Law School Team Wins NBLSA Mock Trial National Championship
A Law School team won the National Black Law Students Association Mock Trial Competition last week in Irvine, Calif., and other students either won awards or earned positions in the organization's national leadership.
The team of third-year law student Stephen Anthony and second-year law students Saira Karim, Erin Crowgey and Jordan McKay won NBLSA's Thurgood Marshall Mock Trial Competition.
"BLSA Mock Trial was one of the most enriching experiences here at law school," Karim said. "Not only did I develop meaningful relationships with my teammates, but learning trial advocacy from experienced coaches and team members was a great learning experience. I would love to be a part of it again next year."

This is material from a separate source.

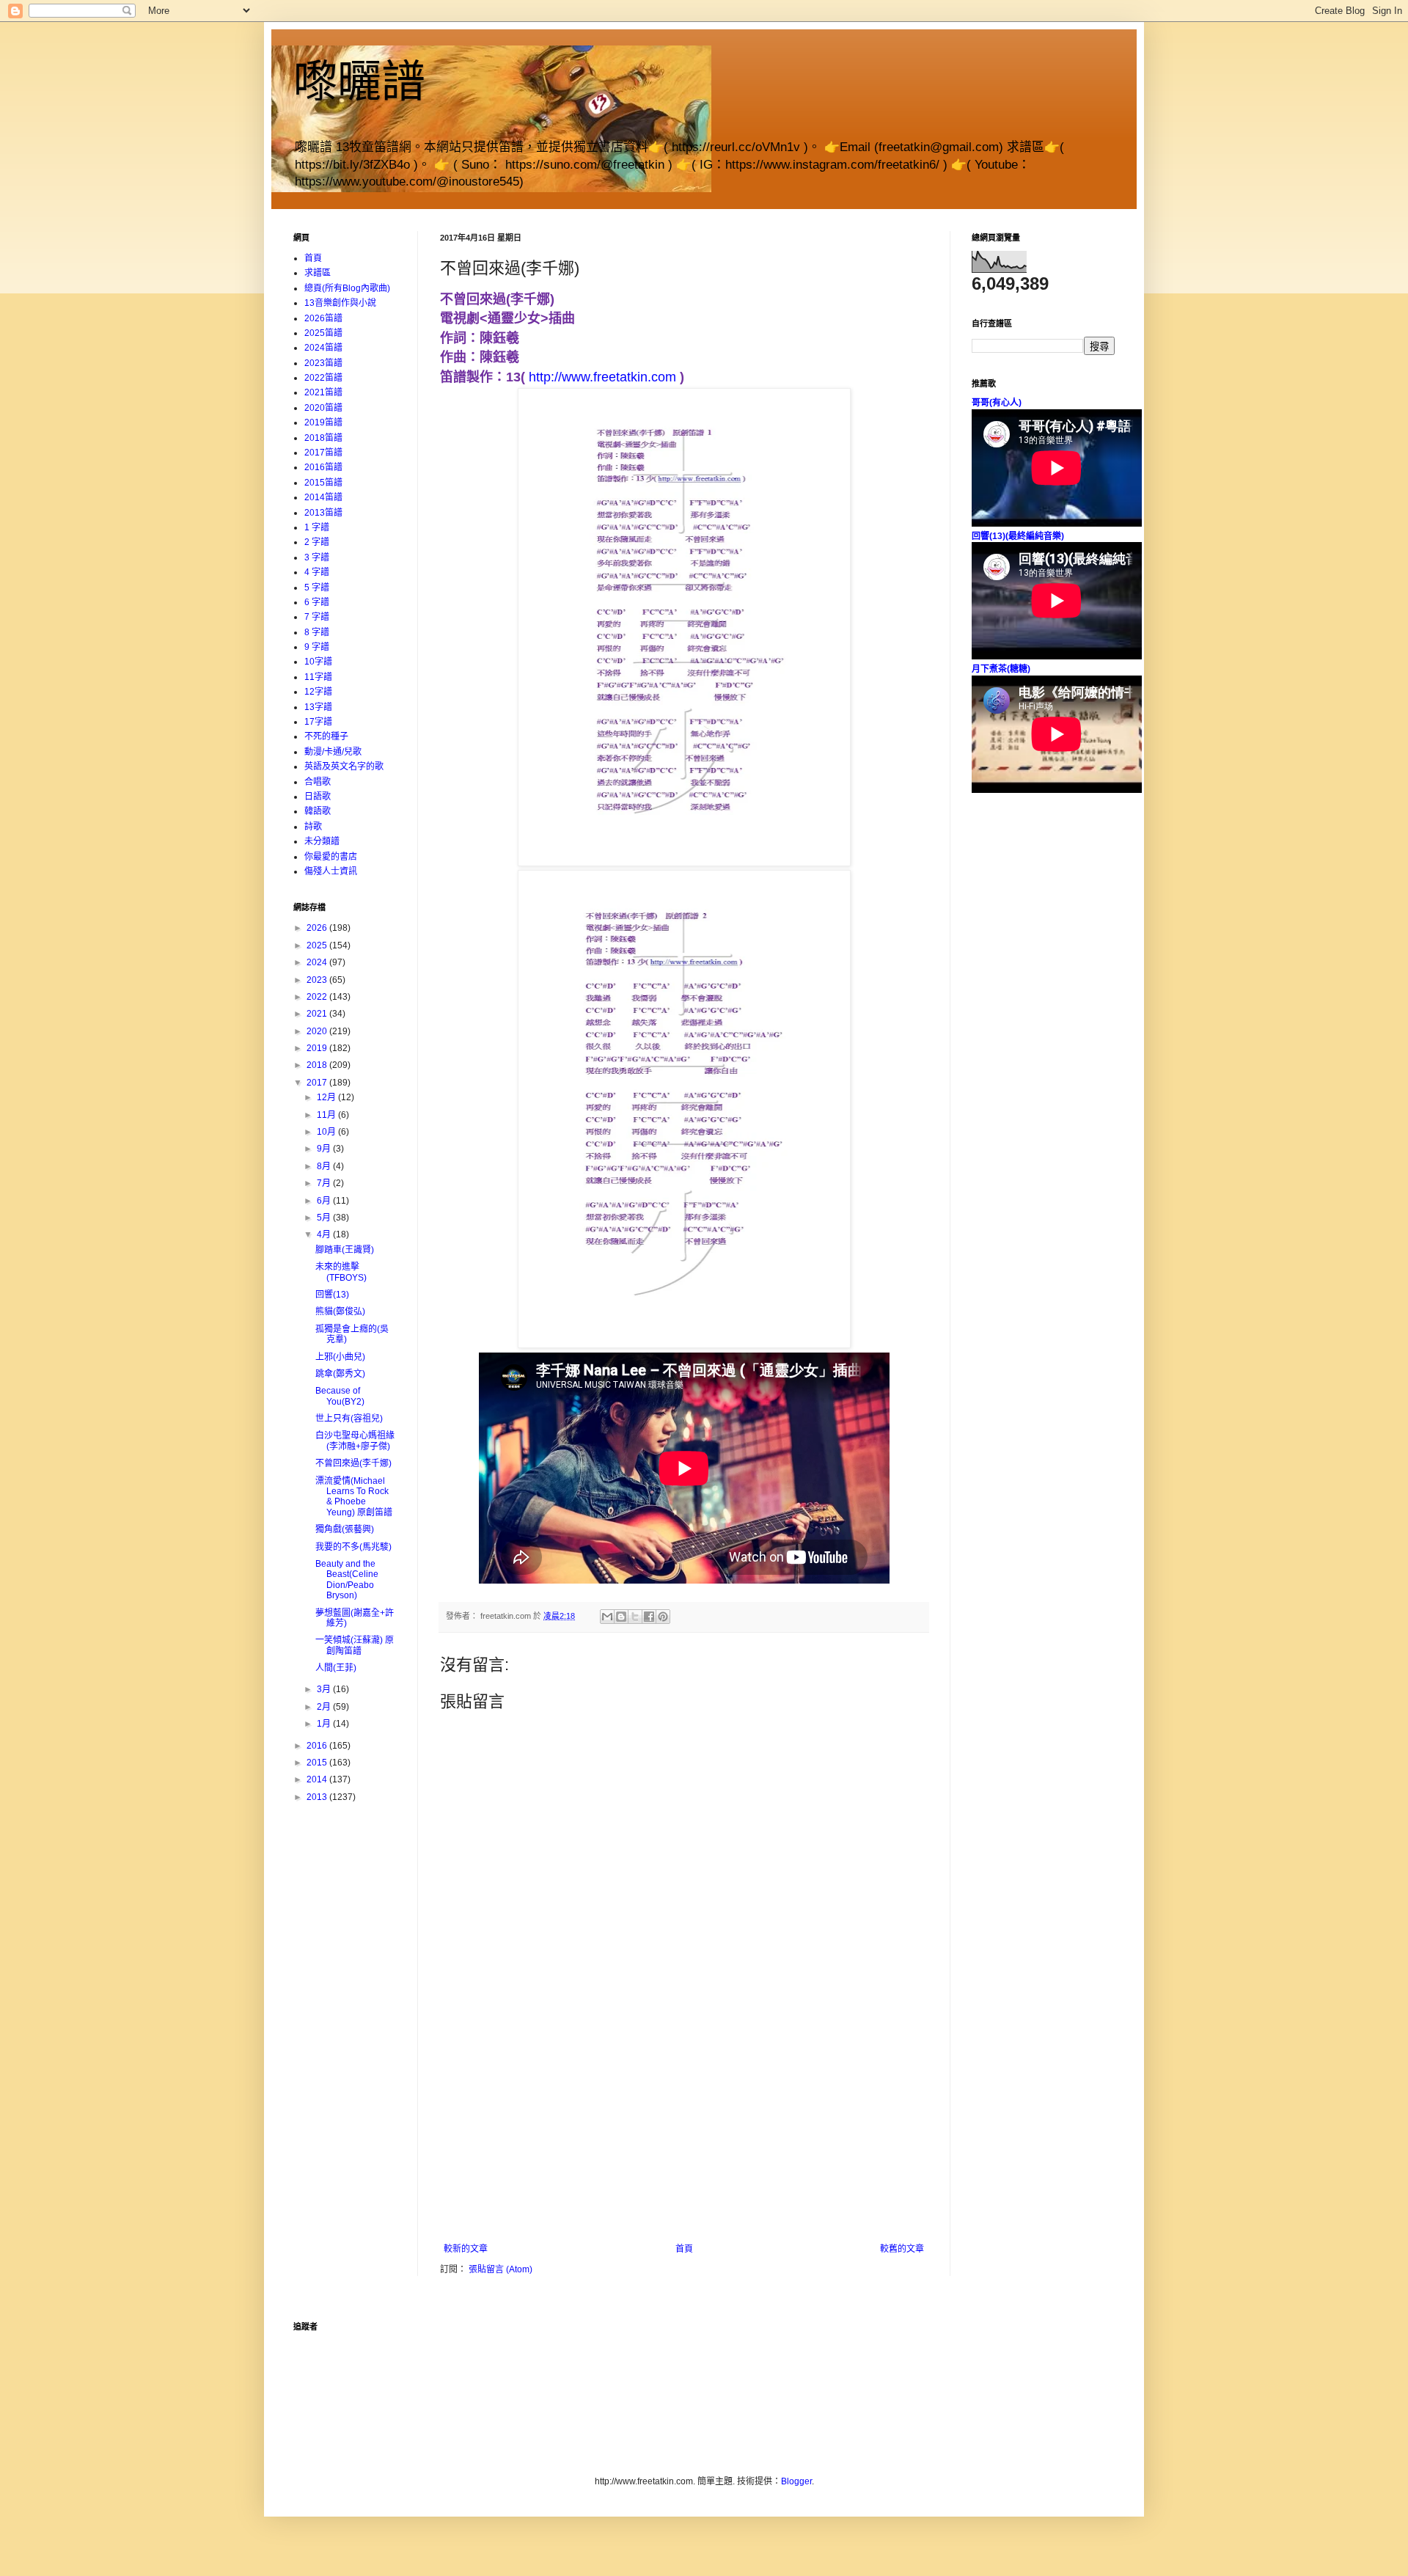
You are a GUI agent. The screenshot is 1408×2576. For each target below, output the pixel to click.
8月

First-year law student Melinda Hightower and third-year law student Kurt Davis were runners-up in the NBLSA International Negotiations Competition, and Karla Hardy was first runner-up for the NBLSA National Best Advocate Award in the mock trial competition.
"Participating in this year's National competition has been one of the highlights of my time at UVA Law," said Hardy, who competed in a field of 78.

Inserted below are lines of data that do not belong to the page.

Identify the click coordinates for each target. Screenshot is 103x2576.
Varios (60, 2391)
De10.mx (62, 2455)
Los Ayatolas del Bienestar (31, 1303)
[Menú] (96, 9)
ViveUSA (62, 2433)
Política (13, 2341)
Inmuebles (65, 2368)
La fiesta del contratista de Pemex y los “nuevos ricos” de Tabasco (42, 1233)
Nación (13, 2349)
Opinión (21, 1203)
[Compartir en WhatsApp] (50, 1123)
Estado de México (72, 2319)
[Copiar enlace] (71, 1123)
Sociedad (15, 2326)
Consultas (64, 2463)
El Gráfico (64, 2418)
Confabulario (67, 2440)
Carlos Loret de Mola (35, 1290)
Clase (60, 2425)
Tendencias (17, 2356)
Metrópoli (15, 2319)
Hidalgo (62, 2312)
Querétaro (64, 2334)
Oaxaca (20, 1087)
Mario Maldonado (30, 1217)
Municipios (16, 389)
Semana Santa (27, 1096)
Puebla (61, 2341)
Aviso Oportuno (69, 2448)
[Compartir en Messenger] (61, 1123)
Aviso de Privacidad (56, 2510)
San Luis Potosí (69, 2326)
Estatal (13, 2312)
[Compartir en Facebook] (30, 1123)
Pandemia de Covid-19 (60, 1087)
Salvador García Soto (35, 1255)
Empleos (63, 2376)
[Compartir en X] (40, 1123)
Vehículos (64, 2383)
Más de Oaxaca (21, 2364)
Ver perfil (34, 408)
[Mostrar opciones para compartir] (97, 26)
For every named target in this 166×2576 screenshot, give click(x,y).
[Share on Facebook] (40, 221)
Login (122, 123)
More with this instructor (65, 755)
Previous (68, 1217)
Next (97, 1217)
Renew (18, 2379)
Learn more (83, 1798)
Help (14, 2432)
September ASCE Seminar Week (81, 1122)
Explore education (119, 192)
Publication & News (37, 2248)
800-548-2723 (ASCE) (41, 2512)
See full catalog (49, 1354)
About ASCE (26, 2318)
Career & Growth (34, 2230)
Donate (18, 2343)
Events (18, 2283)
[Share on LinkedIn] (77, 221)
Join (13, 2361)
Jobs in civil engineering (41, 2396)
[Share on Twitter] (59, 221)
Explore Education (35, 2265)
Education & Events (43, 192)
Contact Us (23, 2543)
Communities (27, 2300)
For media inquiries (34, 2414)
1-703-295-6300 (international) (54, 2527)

Last year, she was a member of a team that won the regional championship and advanced to nationals, but her team this year faced challenges, including replacing a member before the national finals.

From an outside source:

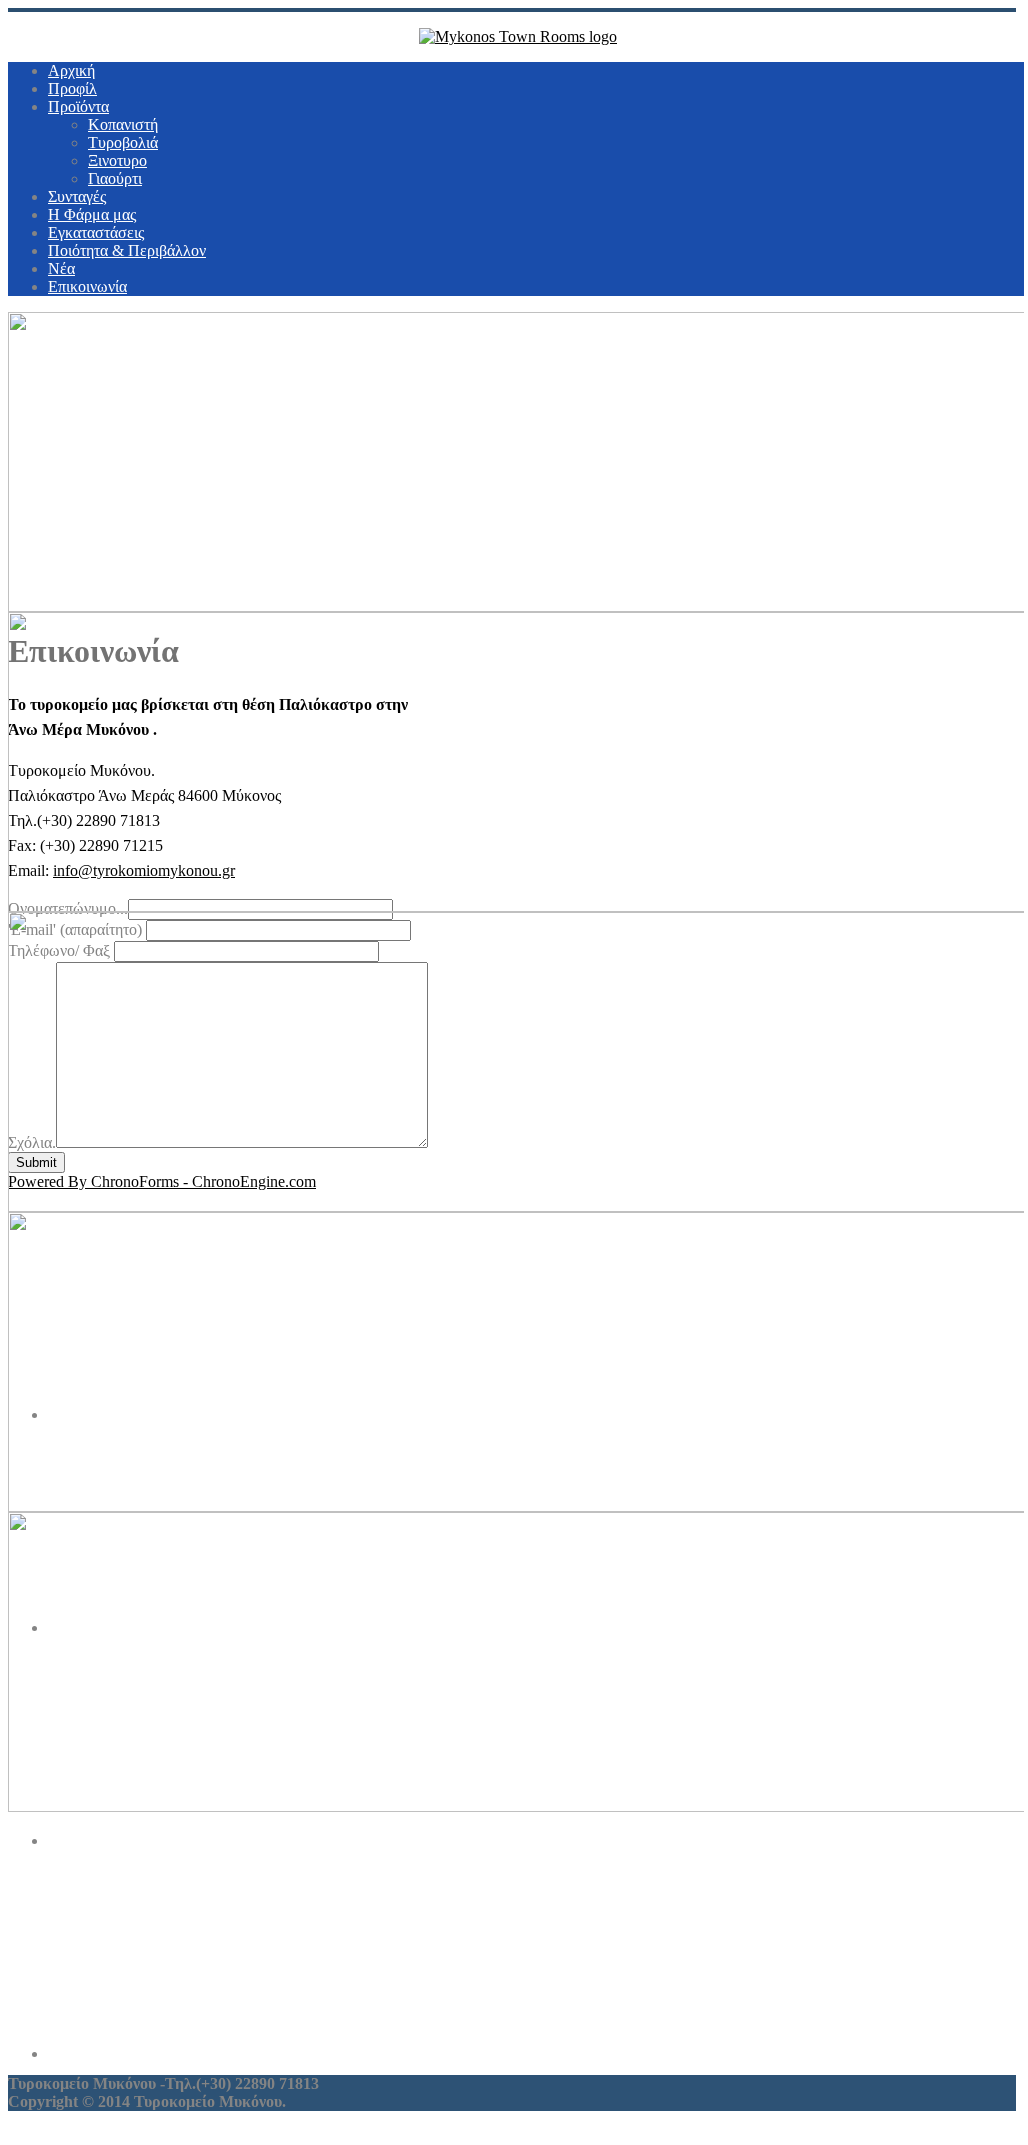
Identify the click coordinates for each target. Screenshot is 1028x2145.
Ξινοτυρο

"Despite the hurdles, we competed well at nationals," she said. "My teammates Erva Cockfield, Kara Akins, Suzanne Libby and Bobbie King are all extremely talented trial advocates, and we have learned so much working together."
Hightower, who will serve as the University of Virginia BLSA president next year, will also serve on the national BLSA board as vice-chair.
The students from the winning mock trial team won the regional championship Feb. 19 in Philadelphia to advance to the finals, where Anthony praised his teammates' performance.
"Throughout the competition, I saw their confidence grow, their comfort grow and the competitiveness grow — as a result, they carried us to the championship," said Anthony, who was the only team member with mock trial experience. "I will remember this experience and this team for a long time!"
In the competition, the team is given a set of facts about a hypothetical case, and team members assume the role of prosecutors, witnesses or defense counsel.
Their case at the national finals was an expansion of the case from the regional finals, which involved charges filed after a fictitious hazing incident at a college.